= Lipophilic bacteria =

Bacteria that proliferate in lipids

Lipophilic bacteria (fat-loving bacteria) are bacteria that may proliferate in lipids.

==Types==
They include lipophilic corynebacteria.

Cutibacterium acnes is a type of lipophilic bacteria, releasing fatty acids and worsening comedones in acne.

However, the group of lipophilic bacteria are not pathogenic, i.e. they do not cause food poisoning or food infection

==Evolutionary reason==
In terms of evolution, lipophilism can be regarded as fine-tuning the metabolism to lipophilic habitats. Some bacteria do not only accelerate their metabolism using lipids prevailing in their environment, some of them cannot proliferate without external lipid supply. For example, some Corynebacteria, such as Corynebacterium uropygiale, lost their ability to produce certain fatty acids by themselves. On the one hand, this renders the bacteria vulnerable to environmental changes. On the other hand, energy can be saved as there is no need to put effort into lipid synthesis.

==Health risks==
Most materials in laboratories and health-care centers have small amounts of lipids on their surface, and thus may support the proliferation of lipophilic bacteria. However, since they are not pathogenic, this is not a serious threat.

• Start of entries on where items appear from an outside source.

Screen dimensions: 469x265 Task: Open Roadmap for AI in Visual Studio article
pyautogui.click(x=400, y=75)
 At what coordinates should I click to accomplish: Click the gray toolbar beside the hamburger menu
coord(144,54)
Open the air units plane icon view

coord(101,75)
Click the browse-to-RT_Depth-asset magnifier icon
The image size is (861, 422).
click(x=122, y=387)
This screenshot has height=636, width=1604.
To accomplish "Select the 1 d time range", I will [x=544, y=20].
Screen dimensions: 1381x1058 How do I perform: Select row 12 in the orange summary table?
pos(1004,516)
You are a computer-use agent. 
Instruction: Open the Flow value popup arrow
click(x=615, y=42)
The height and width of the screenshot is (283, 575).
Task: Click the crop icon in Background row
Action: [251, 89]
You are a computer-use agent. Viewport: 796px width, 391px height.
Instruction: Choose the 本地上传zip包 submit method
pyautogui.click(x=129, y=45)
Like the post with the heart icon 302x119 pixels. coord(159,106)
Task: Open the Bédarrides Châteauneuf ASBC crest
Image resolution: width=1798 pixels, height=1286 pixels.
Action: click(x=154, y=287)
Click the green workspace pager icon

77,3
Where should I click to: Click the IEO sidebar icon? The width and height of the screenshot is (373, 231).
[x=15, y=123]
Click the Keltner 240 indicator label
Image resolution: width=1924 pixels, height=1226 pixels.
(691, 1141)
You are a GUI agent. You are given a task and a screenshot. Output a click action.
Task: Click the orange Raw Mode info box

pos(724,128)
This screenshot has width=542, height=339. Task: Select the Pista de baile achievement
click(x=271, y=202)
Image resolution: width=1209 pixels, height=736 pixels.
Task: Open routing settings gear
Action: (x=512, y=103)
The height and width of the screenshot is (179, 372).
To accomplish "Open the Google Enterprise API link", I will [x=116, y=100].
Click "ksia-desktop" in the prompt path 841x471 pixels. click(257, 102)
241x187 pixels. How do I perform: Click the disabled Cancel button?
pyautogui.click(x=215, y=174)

Lipophilic bacteria may also proliferate in diet fat. However, in modern food industry this is very rare and at worst causes a discoloration of the fat.

==Commercial use==
Many lipophilic bacteria are a good source of biosurfactants, hence are used commercially, e.g. Bacillus licheniformis. These kinds of bacteria produce biosurfactants which replace chemically produced surfactants. Biosurfactants are degradable unlike the chemical ones.